I think it’s a common feeling. And I think for most of us mothers, I think, for better or for worse it’s truth. It’s just one of those truths that are spoken. I find myself saying it I guess sometimes when my children tell me something that probably disturbs me about their lives that I can’t fix, and you know most things in the life of your grown children you cannot. You can support it, if they want your advice you can give it, but they’re going to do what they’re going to do and it’s almost like part of realizing that they are independent and they are truly their own people, and as much as you may love them and they may love you we all have independent choices to make. And sometimes no matter what our intentions (pause) the individual is going to live their own life and when you see them going in a bad direction or you when hear they’re unhappy sometimes it just weighs on your heart. And so you just you know it weights on your mind and so you feel like, you know things are good for me but things aren’t great for one of my children and that just makes your heart a little bit heavy and so that’s only as happy as you can be, and you just have to be okay with that but its difficult. Sometimes its really difficult.”

My informant’s tone was sad and lamenting during this collection. She spoke slowly, tearing up at some points. Motherhood is obviously a role she takes seriously as part of not just her identity but her being. She told me she often finds herself saying this during hard times, and discusses the concept with her friends, who are also mothers. She has three children. The importance of family is deeply-seeded and she truly believes that her own happiness depends on the happiness of her children. In one way the concept seems traditional, because her children play such a large, influential role in her life, but in another sense, her worry and the “weight” she feels for them is an empathy that seems contemporary in character.

“After a lot of laughing always comes some crying.”

Nationality: Iranian-American
Age: 22
Occupation: College Student
Residence: San Diego, California
Performance Date: 3.23.12
Primary Language: English
Language: Farsi

A Persian saying described verbatim by informant:

“I can’t remember the Persian translation of it but in English its becomes like ‘After a lot of laughing always comes crying.’ They would say that to me when I was a kid.

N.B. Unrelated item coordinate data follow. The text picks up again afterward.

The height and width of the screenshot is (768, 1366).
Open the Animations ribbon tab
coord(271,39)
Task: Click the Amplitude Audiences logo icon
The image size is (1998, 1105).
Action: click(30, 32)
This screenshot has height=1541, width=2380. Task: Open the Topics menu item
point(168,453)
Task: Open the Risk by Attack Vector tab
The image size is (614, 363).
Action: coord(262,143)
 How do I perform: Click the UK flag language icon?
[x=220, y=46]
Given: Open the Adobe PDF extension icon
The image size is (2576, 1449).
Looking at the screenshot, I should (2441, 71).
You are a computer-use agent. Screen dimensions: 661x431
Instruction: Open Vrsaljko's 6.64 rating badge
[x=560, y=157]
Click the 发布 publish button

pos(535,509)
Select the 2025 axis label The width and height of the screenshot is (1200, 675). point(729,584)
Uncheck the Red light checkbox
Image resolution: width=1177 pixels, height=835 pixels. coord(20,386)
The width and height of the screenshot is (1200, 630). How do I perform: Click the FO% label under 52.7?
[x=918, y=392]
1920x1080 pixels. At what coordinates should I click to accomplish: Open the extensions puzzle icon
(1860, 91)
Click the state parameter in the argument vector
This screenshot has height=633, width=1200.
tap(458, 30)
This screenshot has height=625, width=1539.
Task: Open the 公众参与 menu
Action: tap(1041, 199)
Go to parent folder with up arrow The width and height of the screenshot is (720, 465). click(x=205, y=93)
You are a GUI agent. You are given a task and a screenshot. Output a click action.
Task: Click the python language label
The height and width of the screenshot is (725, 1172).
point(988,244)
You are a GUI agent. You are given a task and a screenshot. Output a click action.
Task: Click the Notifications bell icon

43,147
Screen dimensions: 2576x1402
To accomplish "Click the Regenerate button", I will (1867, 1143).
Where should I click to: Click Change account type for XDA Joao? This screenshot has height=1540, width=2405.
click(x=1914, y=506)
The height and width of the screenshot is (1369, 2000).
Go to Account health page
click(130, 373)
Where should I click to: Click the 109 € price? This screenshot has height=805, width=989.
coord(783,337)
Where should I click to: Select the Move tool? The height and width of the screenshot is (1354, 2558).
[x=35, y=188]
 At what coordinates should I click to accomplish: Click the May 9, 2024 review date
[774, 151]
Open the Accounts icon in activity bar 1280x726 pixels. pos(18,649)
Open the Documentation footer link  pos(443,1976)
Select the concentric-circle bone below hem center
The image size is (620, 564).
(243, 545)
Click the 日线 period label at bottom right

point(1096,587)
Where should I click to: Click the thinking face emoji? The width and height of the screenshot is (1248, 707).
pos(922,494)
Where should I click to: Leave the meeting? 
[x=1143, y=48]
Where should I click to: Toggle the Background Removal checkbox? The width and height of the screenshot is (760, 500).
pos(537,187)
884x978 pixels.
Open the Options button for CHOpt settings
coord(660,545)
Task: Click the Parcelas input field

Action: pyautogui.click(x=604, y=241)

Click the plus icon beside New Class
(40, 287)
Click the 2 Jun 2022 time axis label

Say I was like laughing a lot at a joke cuz in the culture you’re supposed to be like very modest conservative, like kids are supposed to be quiet I had a really loud personality so if a kid was every misbehaving and being really hyper and laughing they’re like ‘Okay your laughing your laughing your laughing’ but soon like you’re gonna get smacked in the face and you’ll start crying cuz you’re being obnoxious. And that’s a thing they always say to little kids. My parents definitely said that to me, all the time. I would definitely say it to my cousins, I would say it to my cousins, but I would joke I wouldn’t actually like smack them but its like after a lot of laughing be prepared to experience the opposite of that.”

I find it interesting that my informant has turned this oppressive proverb into a joke she can share between her cousins, who are also first generation Iranian-American. The Persian culture from her description basically suppresses joy in the name of obedience and conservatism, which in her personal experience has been one of the biggest points of contention with her Iranian parents. The fact that this is a commonly said to children points to subjugation and authority which is core to the clan and family dominated culture. By turning the proverb on its head and saying it to her grown cousins in a joking manner she can softly criticize the strictness she struggles with.